When lube is crushed out thin and all the wax melted, what's left on the boundary is what makes the difference in how it shoots. Things like castor oil, lithium soap, sodium soap, Lanolin, Carnauba, graphite, zinc compounds, Moly powder, and Paratac all start to go to work as the base oils and waxes thin out past their ability to give a good dynamic film. If you push sodium soap lube past the boundary film capability of the oils, it dumps out and leaves fouling. Lithium soap lube doesn't have that problem unless waxes are below 10% by weight. But Lithium soap gets slippery when very hot, and hydroplaning or the famous 'lube smear' can start to occur because the molecule is about 100 times smaller than sodium soap. Sodium is a better "stop leak" but the matrix gets wrung out of oil easily like a sponge, so you have to support it with castor oil (only thing I know of that has the correct molecular polarity for the job).

The reason I mention all this is to explain the qualities a lube must have to be able to jettison easily from deep grooves and not be either too slick or too "purgy" when used in excess quantities. Many of the lithi-bee derivatives will goober up a revolver very quickly using big square-grooved bullets, and may or may not shoot well depending on the quality of the lube, the temperature, and what the revolver likes, so it's very easy to trade late-jettison flyers for purge flyers and actually have worse groups with a softer lube.
 

KHornet

Well-Known Member
Just my 2 cents at this point! I use Bens Red, with a single application of BLL as an overcoat for every thing I cast,
rifle wise,at the present time. Am using for the most part 2 coats of BLL for handgun projectiles (but haven't tried
just BLL on Kieth style bullets YET. Am not sure about slinging lube, but I doubt Bll only would not be slinging
of it.
 

fiver

Well-Known Member
it has some sling off.
but for the most part it stays in place to the target.
which is fine you want it all on or all gone but nothing in between.

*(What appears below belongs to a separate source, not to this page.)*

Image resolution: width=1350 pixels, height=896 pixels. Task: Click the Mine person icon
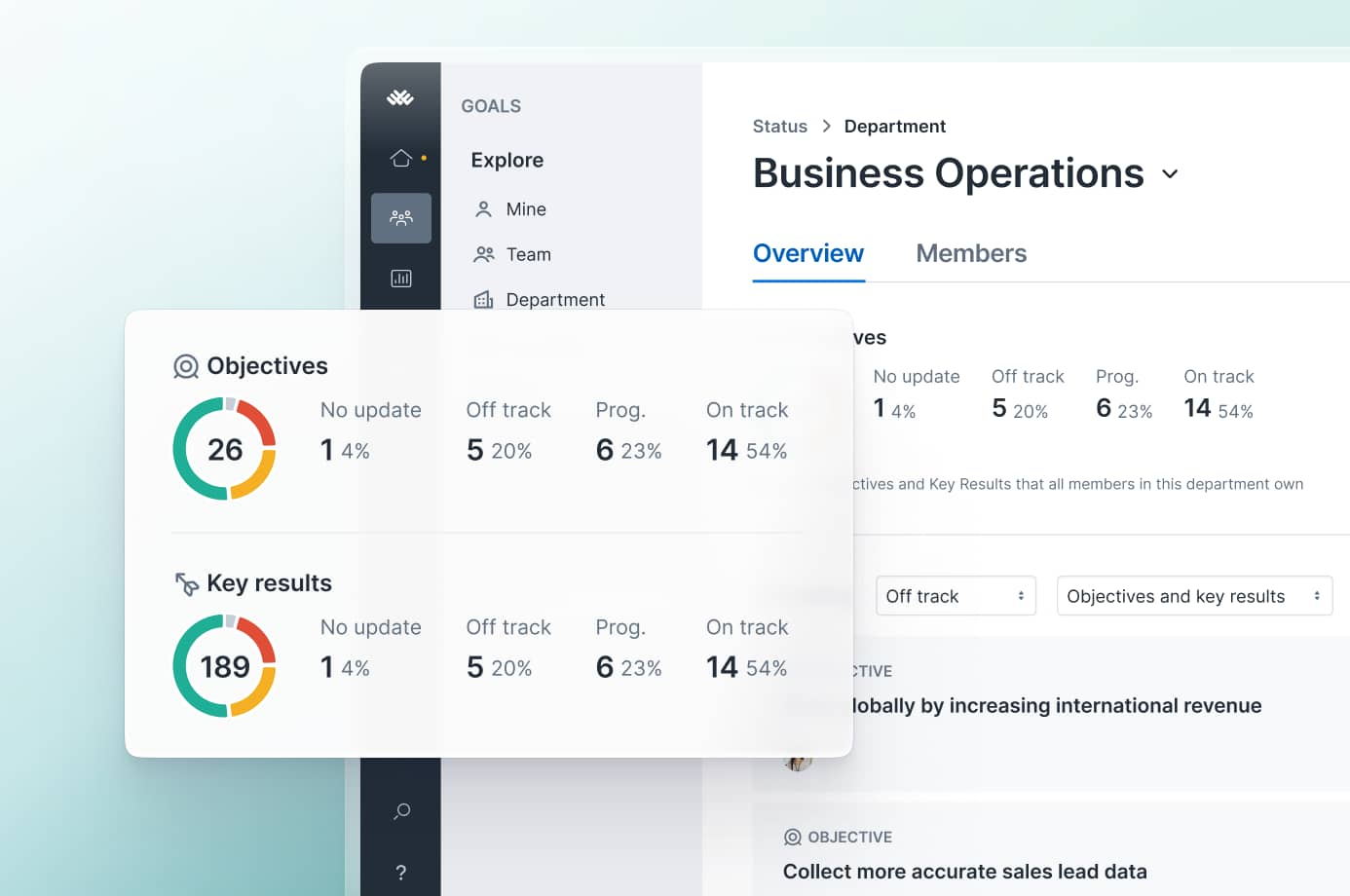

if I could figure out how to do a perfect .002 coat of powder, or linked polymer, or anything softer than copper but didn't melt like plastic.
I'd be all over it and sell my lube stuff.
until then I see no advantage over a well cut round mold, and many disadvantages.
I view lubes the same way, they are either an advantage and work within my parameter's or they don't.
if not, I move along.
 
F

freebullet

Guest
Thanks for the replies.

I hadn't ever noticed lube chunks on my targets before that experience. The loads that did it were moving just a bit faster than I had intended. Didn't seem like accuracy was great either. How could it be if the lube is coming off willy nilly. Will use up that lube on low velocity loads.

Seems we have a consensus of folks wanting it all gone or all to stay put. Has anyone done testing enough to determine if either way(all off or stays put) works better?
 

fiver

Well-Known Member
I have had good luck both way's.
a lube groove full does provide the advantage of a smooth surface for air to flow over better.
but so does a boolit with drive bands that aren't cut square on the nose.
it's kind of minutia but at some point air flow does affect the boolits flight.